Source text »
-=-=-

Well, how the process went was, first, I really wanted an English bulldog. That was six months ago and five months before we could move into this apartment. But I soon found out that it is really hard to find rescue bulldogs, especially in my area for whatever reason. So then I expanded my search to breeds that (a) do well living in apartments and (b) I tended to like and enjoy. I have not only been looking for bulldogs but also basset hounds, corgis, etc. I was actually supposed to meet a different dog today - a golden retriever/German shepherd mix who seemed like the perfect dog. But I just happened to check out craigslist yesterday and discover that my dream dog - or what I perceived my dream dog to be - available. That's when all of this started.

So I am broadening my search a little and learning from some mistakes. Even if this bulldog hadn't been such a nightmare, my germaphobe boyfriend had a serious problem with the drool. So I am eliminating any drool-prone breeds from my search, which, unfortunately, eliminates basset hounds. We also decided we wanted a dog somewhere between 10 and 50 pounds but no more than that, even though we are allowed up to 65 pounds. We just thing a smaller dog will be happiest in our apartment. I've started considering some other apartment friendly breeds like dachshunds (my mom has a miniature one and he is amazing). I am also open to mix breeds, as long as the mixes are also apartment friendly and do not go against the breed restrictions at my complex.

I agree that rescue organizations are probably the best way to go. The only problem with that is that their fees get to be a bit outrageous. Before I learned that not every beagle was like my beagle - quiet - I was going through a beagle rescue where the fee would eventually be $250. I already have to pay $400 just to have a pet in my complex, so I'm trying to get out for as little money as possible on the other costs. Most shelters have fees from $45-$115 (average is $95).

-=-=-

Provided data »
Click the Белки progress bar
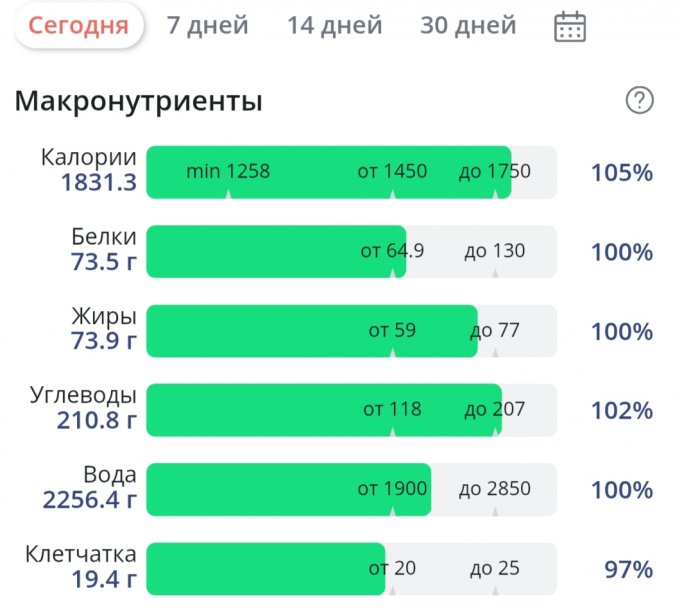This screenshot has width=680, height=613. [350, 251]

-=-=-

Problems and tasks »
1 > Answer these questions using the post about looking for a dog:
(a) What breed did the writer first really want?
(b) What weight range did the writer and the boyfriend decide on for the dog?
(c) According to the post, what is the average fee at most shelters?
2 > Write out everything from "So I am broadening" down to "at my complex." in the post about looking for a dog, word for word.

Answers to the exercise »
1 >
(a) An English bulldog.
(b) Somewhere between 10 and 50 pounds.
(c) $95.

2 >
So I am broadening my search a little and learning from some mistakes. Even if this bulldog hadn't been such a nightmare, my germaphobe boyfriend had a serious problem with the drool. So I am eliminating any drool-prone breeds from my search, which, unfortunately, eliminates basset hounds. We also decided we wanted a dog somewhere between 10 and 50 pounds but no more than that, even though we are allowed up to 65 pounds. We just thing a smaller dog will be happiest in our apartment. I've started considering some other apartment friendly breeds like dachshunds (my mom has a miniature one and he is amazing). I am also open to mix breeds, as long as the mixes are also apartment friendly and do not go against the breed restrictions at my complex.